The words, “Dulce et Decorum est pro patria mori” mean “it is sweet and right to die for your country.” Owen realised that no war was worth the kind of suffering that his colleagues had to endure. In the three short verses that comprise that poem, Wilfred Owen used his anger to change the future: no longer would people willingly and blindly accept bloody battle – war would no longer be the easy option.
There are hints that suggest the power of anger as a motivation for positive action, throughout the visual arts, films, theatre and literature – artistic outpourings that often short-circuit the cultural limitations in which we live the majority of our lives. You find them everywhere. Contained in John Steinbeck’s “The Grapes of Wrath” - a monumental story of lost ideals and corporate power – is the following passage:
Some of the owner men were kind because they hated what they had to do, and some of them were angry because they hated to be cruel, and some of them were cold because they had long ago found that one could not be an owner unless one were cold. And all of them were caught in something larger than themselves.

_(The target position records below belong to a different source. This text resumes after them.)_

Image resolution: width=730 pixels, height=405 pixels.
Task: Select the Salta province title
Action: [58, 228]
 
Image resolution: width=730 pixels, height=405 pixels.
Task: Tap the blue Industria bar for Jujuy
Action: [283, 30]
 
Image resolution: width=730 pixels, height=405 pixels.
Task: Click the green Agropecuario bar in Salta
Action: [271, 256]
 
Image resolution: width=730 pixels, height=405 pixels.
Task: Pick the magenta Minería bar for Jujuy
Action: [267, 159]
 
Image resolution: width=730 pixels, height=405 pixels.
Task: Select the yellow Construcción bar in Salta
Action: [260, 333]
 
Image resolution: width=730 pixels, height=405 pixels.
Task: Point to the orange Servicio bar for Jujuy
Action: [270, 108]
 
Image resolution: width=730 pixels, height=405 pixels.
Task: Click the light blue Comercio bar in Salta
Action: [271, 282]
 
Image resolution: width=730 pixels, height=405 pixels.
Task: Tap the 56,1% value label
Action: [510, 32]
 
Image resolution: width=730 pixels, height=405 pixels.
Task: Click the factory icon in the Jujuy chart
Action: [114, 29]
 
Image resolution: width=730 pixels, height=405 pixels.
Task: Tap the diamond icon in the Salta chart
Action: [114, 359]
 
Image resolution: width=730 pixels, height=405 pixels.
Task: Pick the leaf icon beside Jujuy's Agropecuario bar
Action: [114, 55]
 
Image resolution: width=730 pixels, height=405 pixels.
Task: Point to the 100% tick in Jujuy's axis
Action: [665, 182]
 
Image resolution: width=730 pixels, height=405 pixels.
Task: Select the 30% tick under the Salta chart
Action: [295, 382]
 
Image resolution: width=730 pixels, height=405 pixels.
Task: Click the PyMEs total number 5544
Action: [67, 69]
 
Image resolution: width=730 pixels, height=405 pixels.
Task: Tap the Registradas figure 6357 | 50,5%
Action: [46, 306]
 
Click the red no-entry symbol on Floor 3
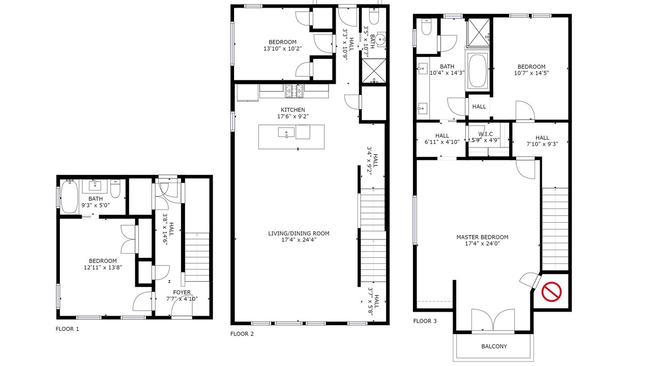tap(551, 291)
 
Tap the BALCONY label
tap(494, 346)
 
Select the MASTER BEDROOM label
tap(483, 237)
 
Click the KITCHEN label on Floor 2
tap(293, 110)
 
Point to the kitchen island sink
tap(286, 133)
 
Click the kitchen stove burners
tap(294, 90)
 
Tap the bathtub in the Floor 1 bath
tap(69, 196)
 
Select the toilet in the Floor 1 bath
tap(115, 189)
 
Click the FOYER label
tap(182, 292)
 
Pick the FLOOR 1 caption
tap(67, 329)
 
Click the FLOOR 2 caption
tap(242, 334)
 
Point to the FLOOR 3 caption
tap(425, 321)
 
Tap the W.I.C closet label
tap(486, 134)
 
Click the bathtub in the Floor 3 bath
tap(477, 71)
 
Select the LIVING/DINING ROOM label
tap(299, 233)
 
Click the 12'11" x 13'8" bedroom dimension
tap(103, 267)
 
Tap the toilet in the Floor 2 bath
tap(374, 16)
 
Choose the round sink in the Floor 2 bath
tap(380, 39)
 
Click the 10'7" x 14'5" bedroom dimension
tap(531, 73)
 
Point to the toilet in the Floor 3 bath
tap(426, 27)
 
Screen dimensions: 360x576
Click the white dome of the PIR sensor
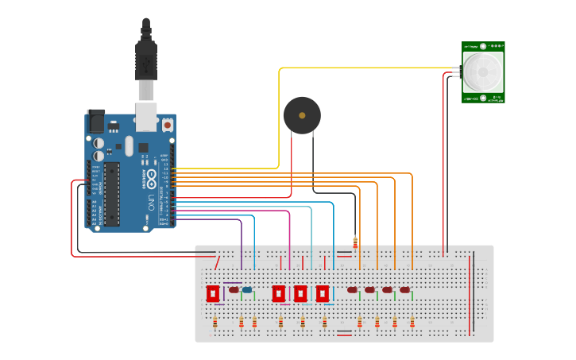coord(484,72)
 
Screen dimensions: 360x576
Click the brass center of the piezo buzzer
coord(302,116)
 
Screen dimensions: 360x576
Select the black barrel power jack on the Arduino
coord(95,120)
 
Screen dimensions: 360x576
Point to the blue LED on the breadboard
coord(247,291)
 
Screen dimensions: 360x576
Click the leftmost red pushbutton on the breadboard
coord(213,293)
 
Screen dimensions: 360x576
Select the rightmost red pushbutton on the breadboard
coord(322,293)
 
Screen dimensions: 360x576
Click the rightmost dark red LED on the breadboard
coord(404,290)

Who are the majority? They are the cold people; those that have accepted the way it has to be and got on with their lives, doing what the culture tells them to do. The kind people understand that there is a better way to act, and they treat others with respect; but they are not angry – they will not change anything. The kind people are like those who march, and petition, and hope that things will get better. The angry people understand that there is a better way to live. The angry people are different: they have the potential to change things because they do not meekly accept the circumstances that civilization has forced upon them.

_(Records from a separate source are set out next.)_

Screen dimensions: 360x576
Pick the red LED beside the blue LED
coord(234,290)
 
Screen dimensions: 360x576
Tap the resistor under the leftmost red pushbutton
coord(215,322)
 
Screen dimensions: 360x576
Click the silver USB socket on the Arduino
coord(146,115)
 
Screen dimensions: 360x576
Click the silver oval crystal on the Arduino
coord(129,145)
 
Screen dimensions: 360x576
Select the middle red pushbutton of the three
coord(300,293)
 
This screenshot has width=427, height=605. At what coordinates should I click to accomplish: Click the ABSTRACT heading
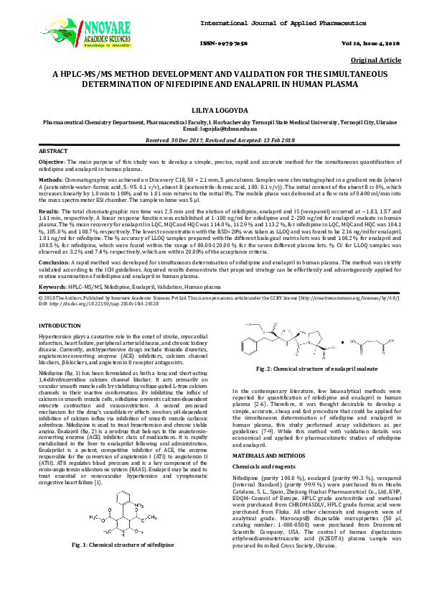[53, 152]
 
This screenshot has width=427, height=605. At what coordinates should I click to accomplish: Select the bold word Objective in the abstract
[52, 164]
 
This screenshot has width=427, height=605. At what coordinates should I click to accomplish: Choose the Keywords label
[53, 287]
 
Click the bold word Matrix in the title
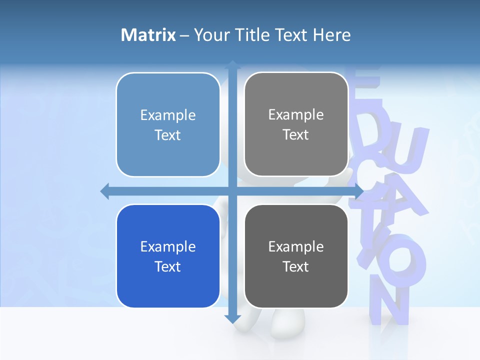pos(148,35)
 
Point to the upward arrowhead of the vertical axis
pos(232,66)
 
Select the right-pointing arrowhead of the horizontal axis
pos(358,191)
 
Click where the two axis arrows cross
pos(232,191)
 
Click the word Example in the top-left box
pos(168,115)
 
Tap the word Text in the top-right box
pos(296,135)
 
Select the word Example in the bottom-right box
pos(296,246)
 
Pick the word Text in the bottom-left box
pos(168,266)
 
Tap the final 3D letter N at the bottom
pos(390,305)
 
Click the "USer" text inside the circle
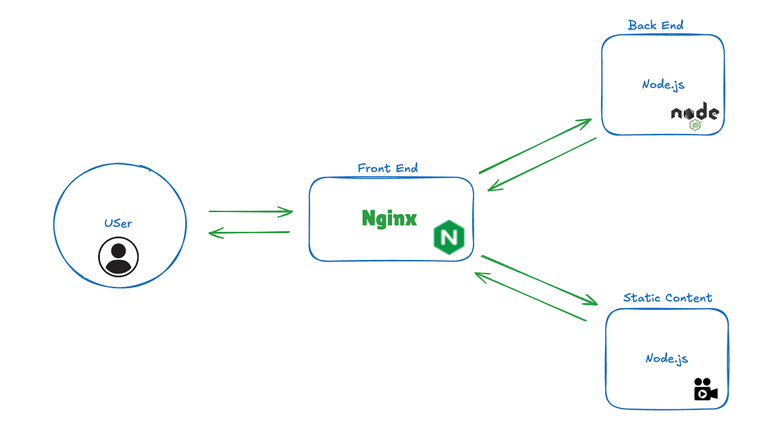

The predefinition of anger I am proposing – returning the word to its rightful meaning – is as marked as the negative idea of civilization that many people reading this have already adopted, and which runs counter to the way we are taught to think from birth. Maybe we do need to find other words that can legitimately describe anger-type behaviour that is not constructive; but outside the realm of psychosis I believe there are situations where even the most profound forms of rage have a constructive application. We must not be afraid of anger: use it wisely by all means, but use it nonetheless.

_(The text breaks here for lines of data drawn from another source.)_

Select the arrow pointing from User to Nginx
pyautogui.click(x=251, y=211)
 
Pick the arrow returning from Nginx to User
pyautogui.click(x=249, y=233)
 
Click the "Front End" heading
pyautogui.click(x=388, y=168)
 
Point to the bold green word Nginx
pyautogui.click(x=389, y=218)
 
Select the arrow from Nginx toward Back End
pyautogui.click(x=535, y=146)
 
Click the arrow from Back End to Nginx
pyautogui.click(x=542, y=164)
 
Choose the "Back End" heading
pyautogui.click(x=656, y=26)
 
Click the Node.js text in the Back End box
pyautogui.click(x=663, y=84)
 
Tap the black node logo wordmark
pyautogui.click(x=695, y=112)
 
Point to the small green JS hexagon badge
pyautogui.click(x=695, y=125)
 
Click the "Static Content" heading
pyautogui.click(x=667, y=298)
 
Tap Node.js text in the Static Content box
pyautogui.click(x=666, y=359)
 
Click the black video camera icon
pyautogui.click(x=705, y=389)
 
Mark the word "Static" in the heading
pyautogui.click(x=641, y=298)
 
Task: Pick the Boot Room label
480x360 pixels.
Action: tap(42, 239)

A different version of this essay formed the chapter “Getting Angry” in the online version of Time’s Up! (called “A Matter of Scale”). It acts as a preface to the final section of the book.
Keith Farnish is the author of “Time’s Up! An Uncivilized Solution to a Global Crisis”, which is published by Chelsea Green in the USA, and Green Books in the UK. He is also the founder of The Earth Blog and The Unsuitablog. He lives in Scotland with his wife, two children and a much-loved garden.